The Football Association has announced its new three year equality, diversity and inclusion plan called In Pursuit of Progress.
The new plan is part of The FA’s commitment, announced in January, to ensure the diversity of those leading and governing football better reflects what we see on the modern pitch.
In Pursuit of Progress is a new strategy that will deliver initiatives primarily focused around gender and ethnicity across The FA’s general workforce and leadership roles, including coaching staff across the England teams.
The FA’s three-year plan focuses on The FA and its culture, the support structures around the England teams, the grassroots workforce and inclusion programmes across the game.
In 2014, The FA introduced English Football’s Inclusion and Anti-Discrimination Action Plan and has continued to make good progress to improve equality, diversity and inclusion across English football. This includes the formation of The FA Inclusion Advisory Board, strict anti-discrimination regulations with robust reporting mechanisms and tough sanctions across the game, clear inclusion structures for every County FA, with many progressing through the levels of the Equality Standard for Sport, and meeting Sport England’s Code for Sports Governance.
As a result, The FA’s current workforce consists of 32 per cent female staff, 13 per cent staff from BAME backgrounds and has an average age of 37.
Today, The FA has set out a new focused, challenging and achievable set of targets that have deliberately chosen to help drive faster and more meaningful change within the organisation.
These changes will make The FA a more diverse organisation that will, it hopes, better reflect modern-day football and society, while also helping to bring down barriers and inspire the next generation.
These new targets, which aim to be completed by 2021, initially focus on improving opportunities around gender and ethnicity, however The FA will continue to work with and support all under-represented groups.
Paul Elliott, chair of the Inclusion Advisory Board, said: “This new plan signifies The FA’s determination to accelerate the pace of change of the organisation and taking a real leadership role.
“Since 2016, The FA has more than doubled the number of senior women – including now having t h r e e women on t h e F A Board. BAME representation at The FA has also improved greatly over recent years, but we know there is room for improvement. “This new commitment from The FA proves that they are redoubling their efforts to bring our great sport together.”

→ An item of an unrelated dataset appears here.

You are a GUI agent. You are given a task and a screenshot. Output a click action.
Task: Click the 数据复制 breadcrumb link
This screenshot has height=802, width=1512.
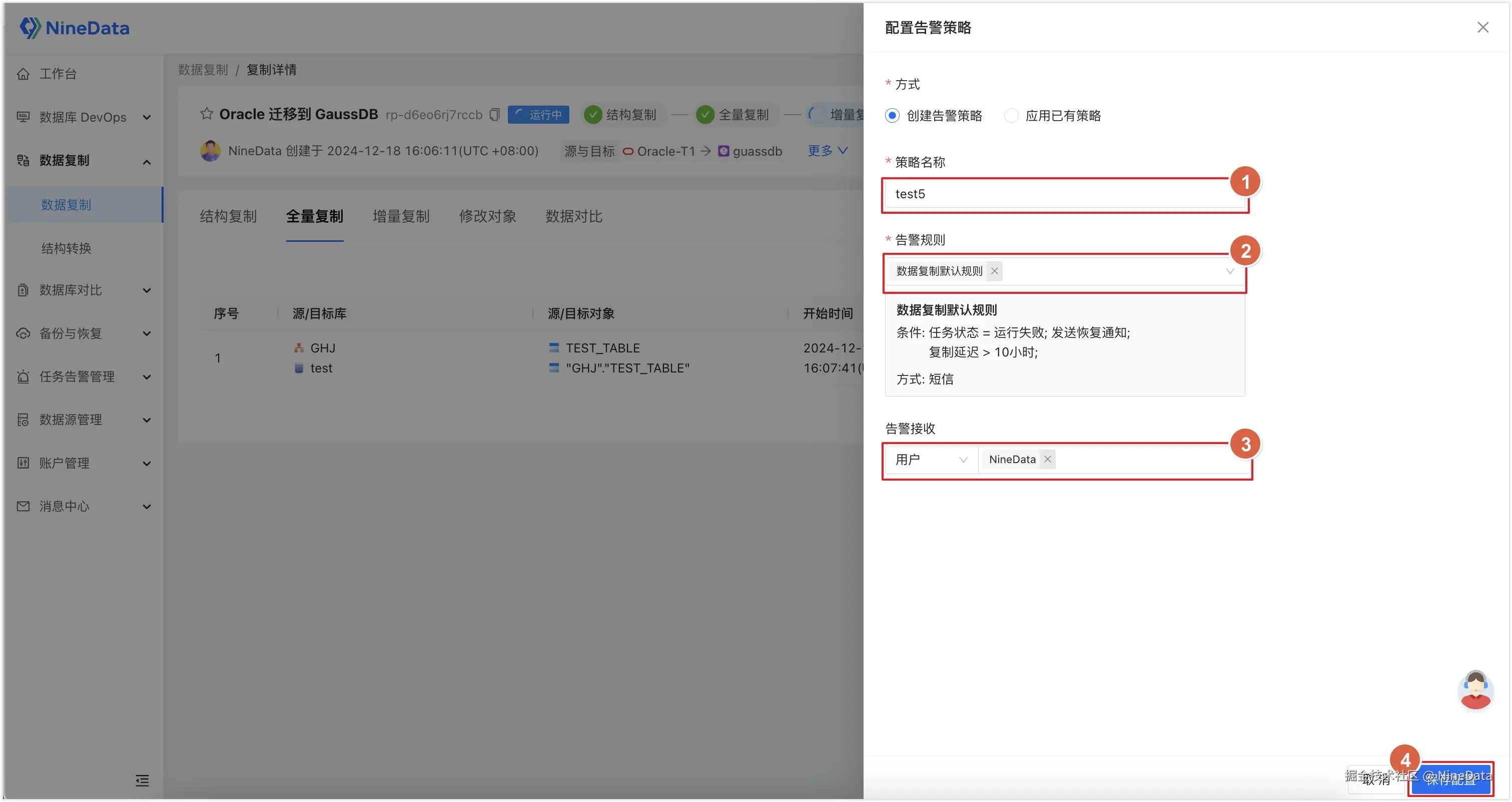pyautogui.click(x=203, y=70)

FA chairman Greg Clarke, below, said: “As the governing body of English football we want to lead the way in equality, diversity and inclusion.
“Not only is it the right thing to do, but it will also benefit the organisation greatly. A diverse workforce is an effective workforce and we want The FA to reflect modern society in this country.
“It will not happen overnight, but this is a significant step in the right direction to make football more equal, more diverse and more inclusive for all.”